Declarations from numerous individuals showed that they had not received expedited Food Stamps, that applicants who arrived at a Center after a certain hour were told to return to the Center on another day regardless of their emergency needs, that the form used by the agency allowed eligible applicants for expedited benefits to fall through the cracks. Agency data showed that prospective applicants were improperly turned away because their spouse was not with them.
Testimony from agency workers and supervisory staff, individual plaintiffs, and state and federal supervising agencies showed that workers improperly denied all benefits, including Food Stamps and Medicaid, when an individual failed to meet the employment requirements for cash assistance. Evidence from individual plaintiffs and the city indicated that many applicants are not provided with written notice of a denial and the reason for the denial and are therefore unable to request a fair hearing to review the denial.
Based on this extensive record the court concluded that the plaintiffs had shown a systemic violation of law, rejected the City’s argument that the problems were isolated incidents, and ordered the relief described above.
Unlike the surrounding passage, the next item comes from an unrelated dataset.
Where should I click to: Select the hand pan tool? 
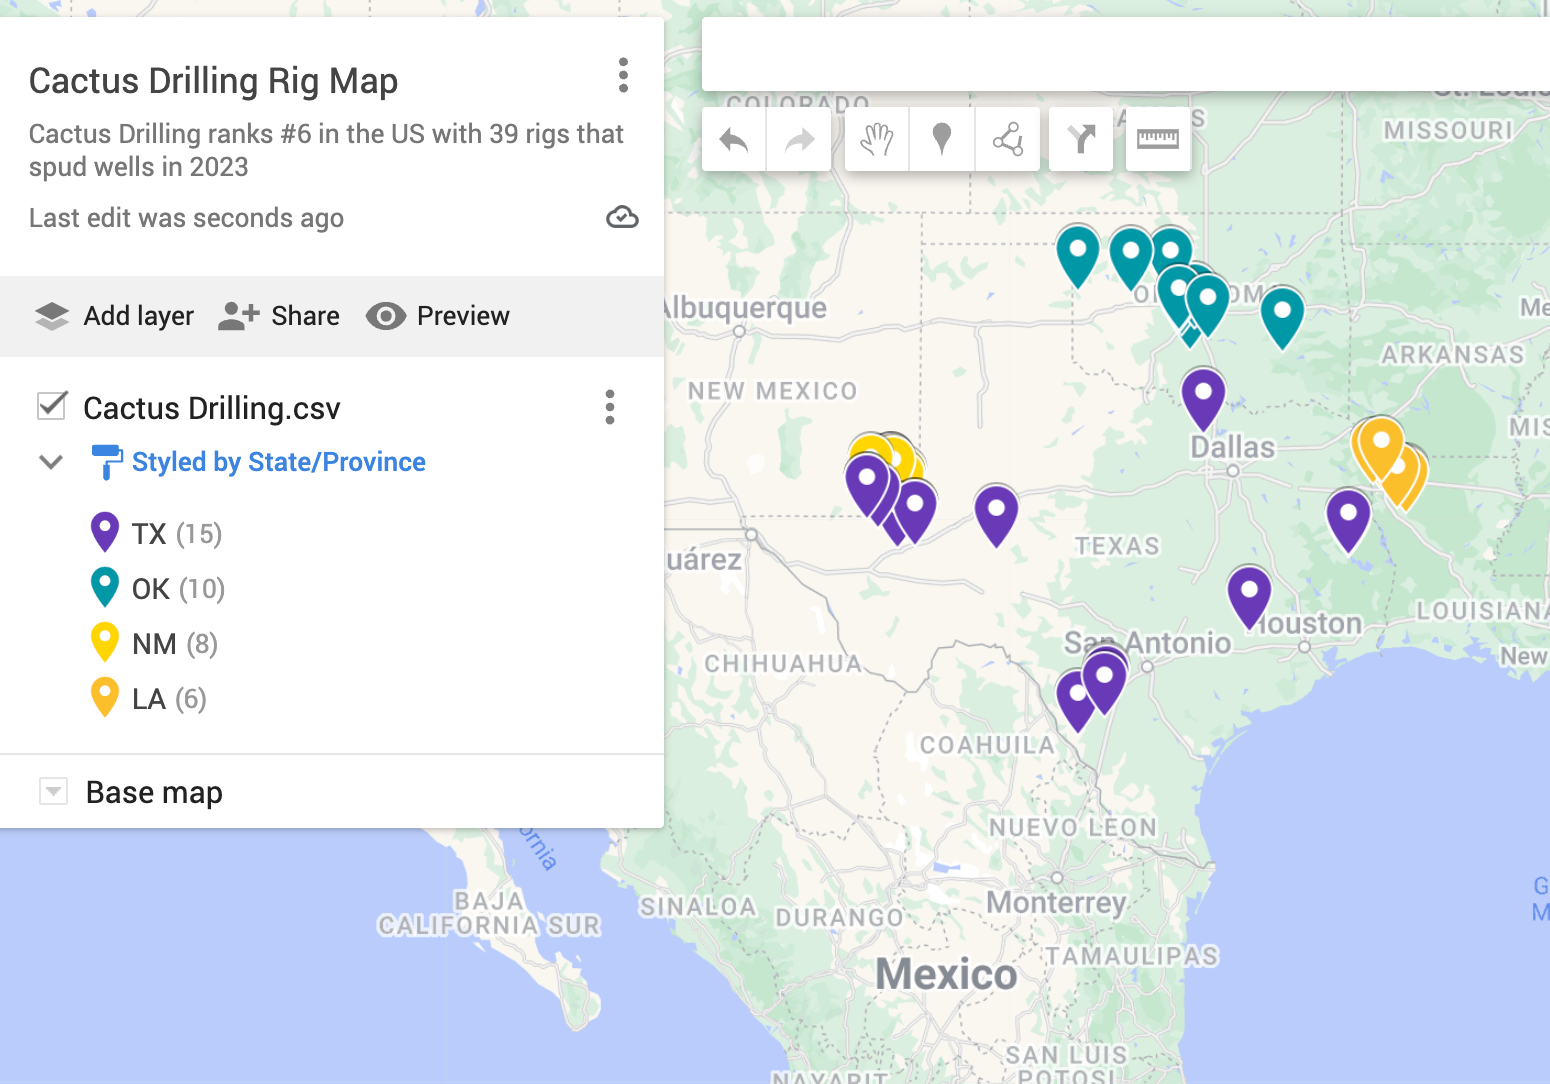click(x=876, y=139)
In mid-February, the City submitted its corrective action plan to the court. Plaintiffs have submitted a 50 page response criticizing the plan as failing to cure the systemic problems to deter and discourage applications, to provide for effective training of agency workers, and to establish an evaluation mechanism to assure that corrective actions are implemented successfully and are effective in assuring compliance with the law. They have asked the court to require the city to meet with them to develop modifications to the plan and to develop evaluation techniques. They have also asked the court to prevent further conversion until these steps are taken and shown to be effective. In a significant development, the State Department of Health, a co-defendant, has also submitted to the court a criticism of the Medicaid aspects of the city’s plan.
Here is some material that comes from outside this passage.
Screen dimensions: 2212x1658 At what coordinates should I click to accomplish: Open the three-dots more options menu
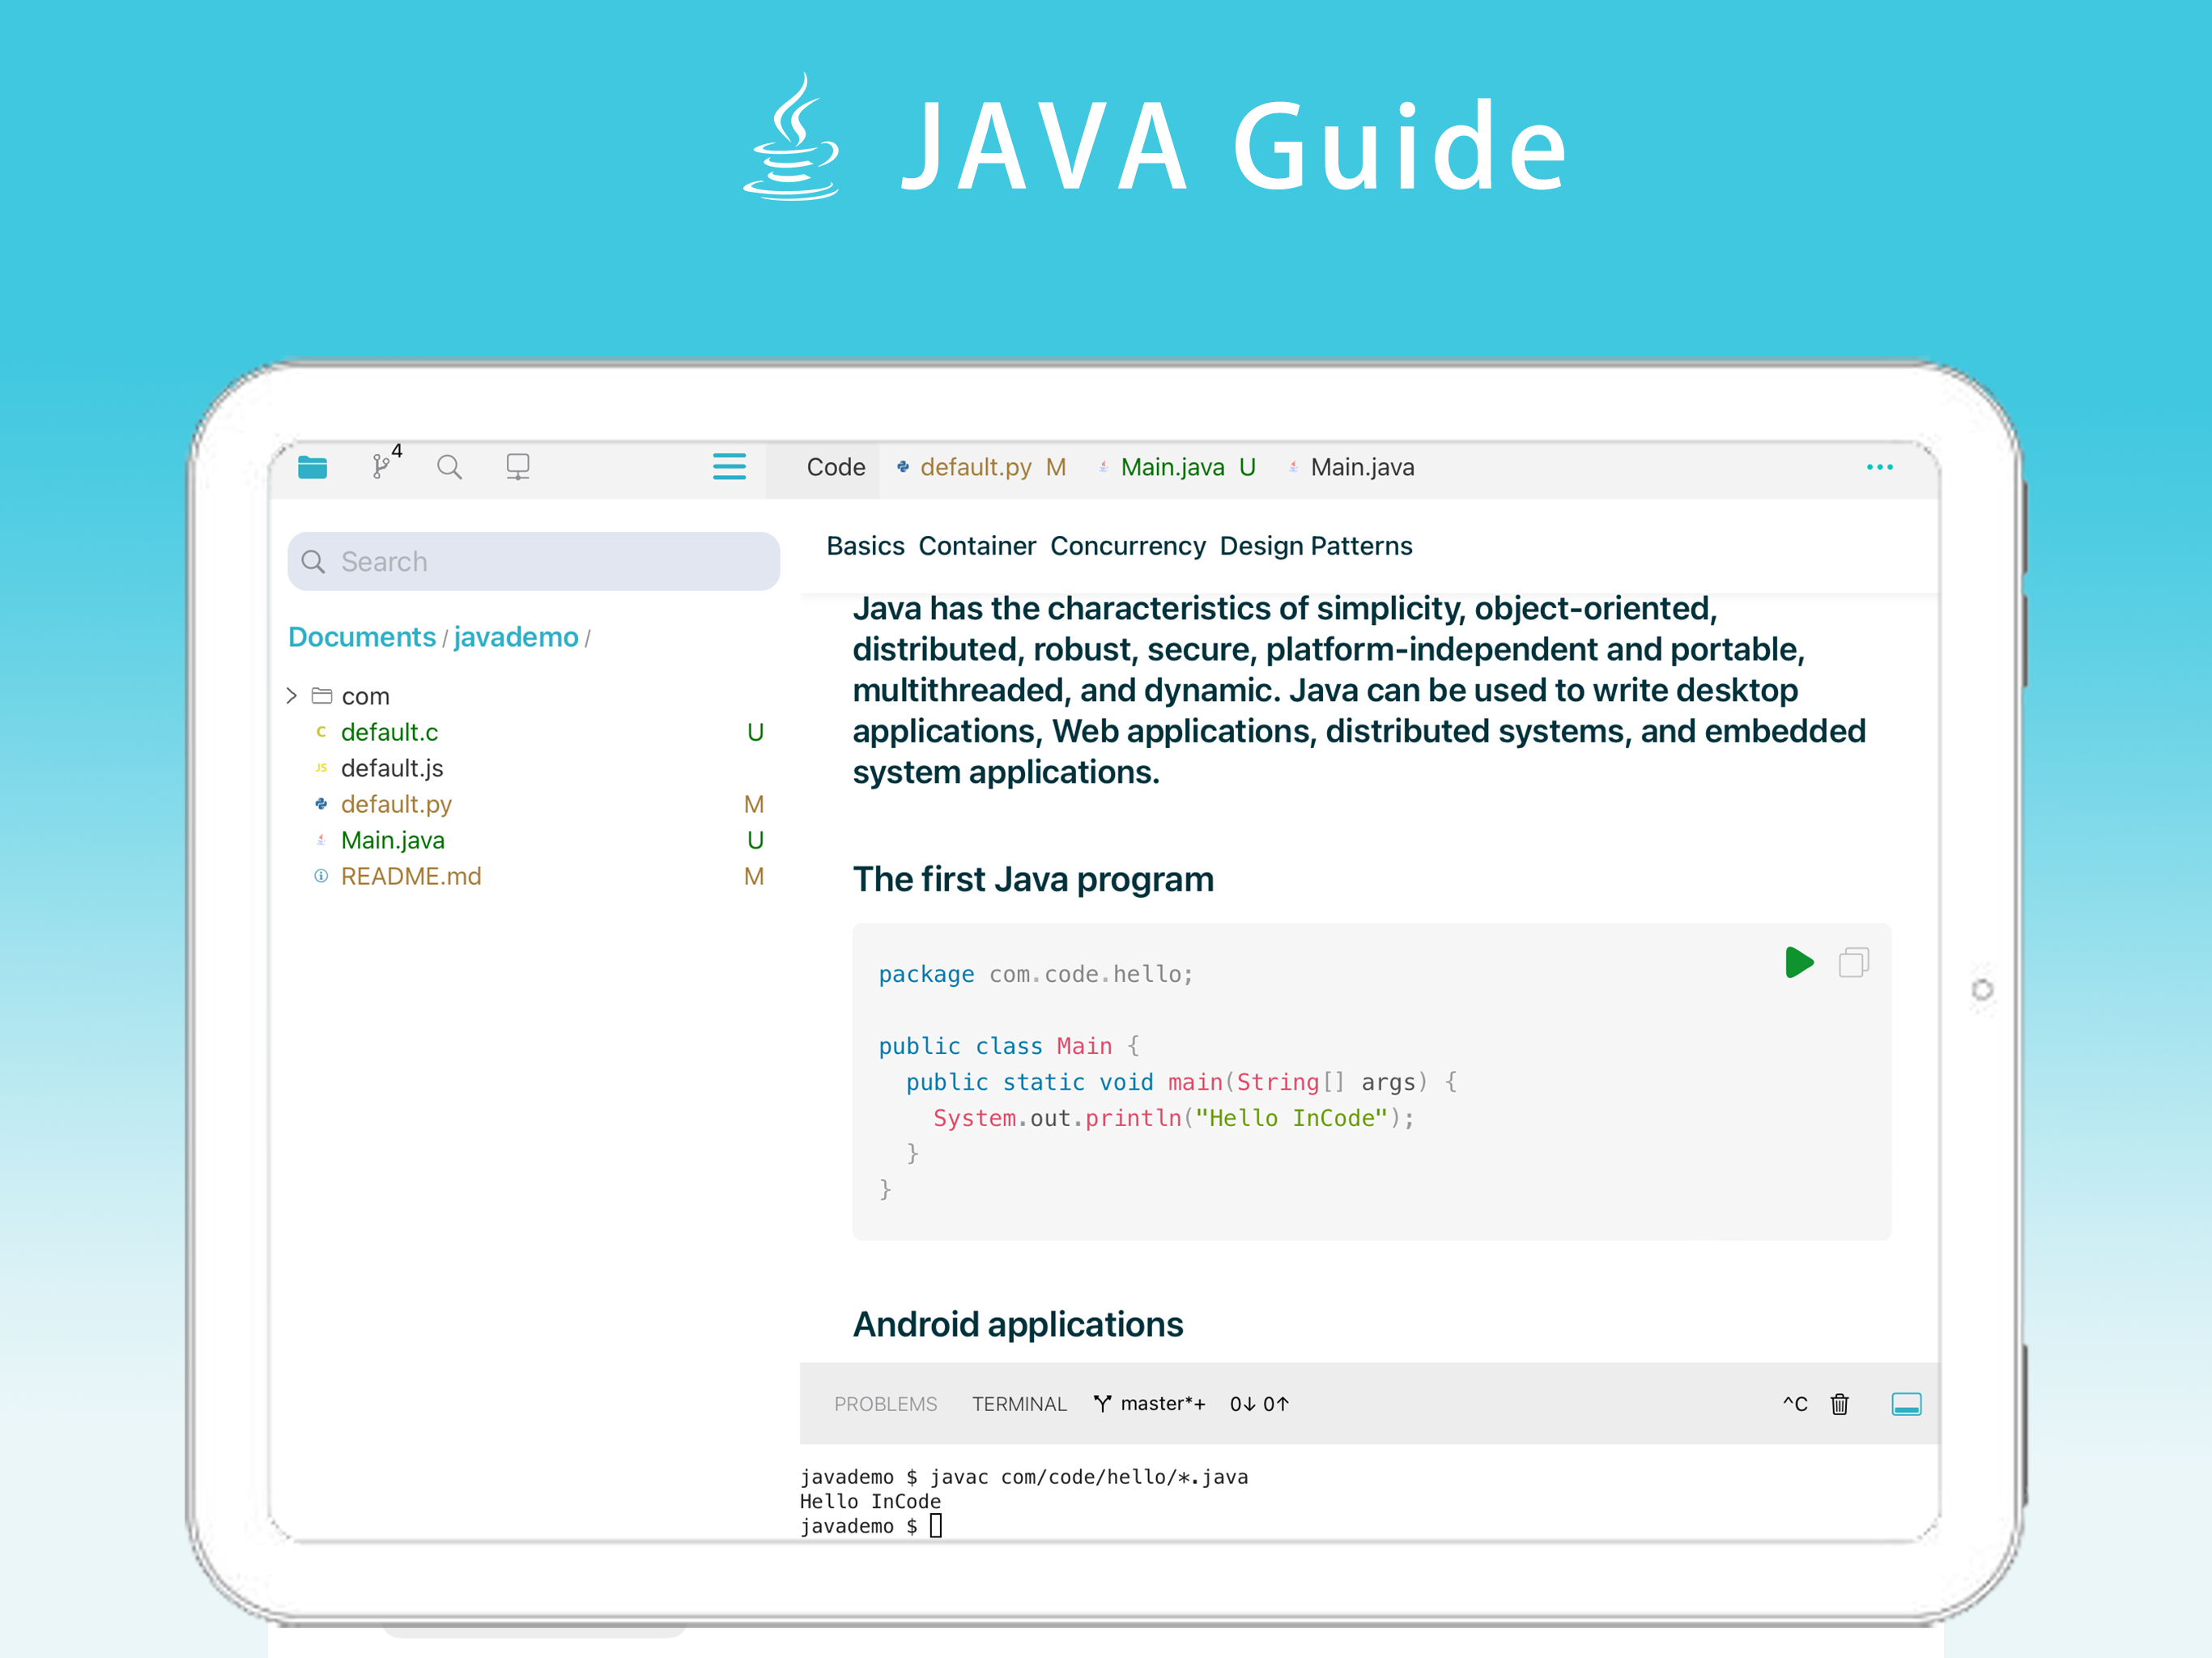[x=1879, y=467]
Federal and state agency investigations of Job Center practices. In early February U.S.D.A. released its final report of its investigation of city practices with respect to Food Stamps, New York Program Access Review, November - December 1998 (Feb. 5, 1999). The report, which is directed to the state agency responsible for Food Stamp administration, identifies a range of practices that violate Food Stamp application processing requirements, and concludes that the city is denying Food Stamps based on eligibility requirements not permitted by Food Stamp law and that the state has failed to provide effective oversight of city Food Stamp Administration. U.S.D.A. set a timetable for the city to submit a corrective action plan and threatened possible fiscal sanctions, as provided in the federal Food Stamp statute, if the problems are not corrected. U.S.D.A. states unequivocally that Food Stamp policies are based on federal Food Stamp requirements which Congress reaffirmed in the 1996 federal welfare law.
A February 4, 1999 New York Times story reported that state health agency investigators, posing as Medicaid applicants, were denied Medicaid applications at four of eight centers they visited on the day after the Reynolds decision. A state agency representative indicated the monitoring would continue. An investigation begun some seven months ago by the federal Health Care Financing Administration, which oversees the Medicaid program, is still pending.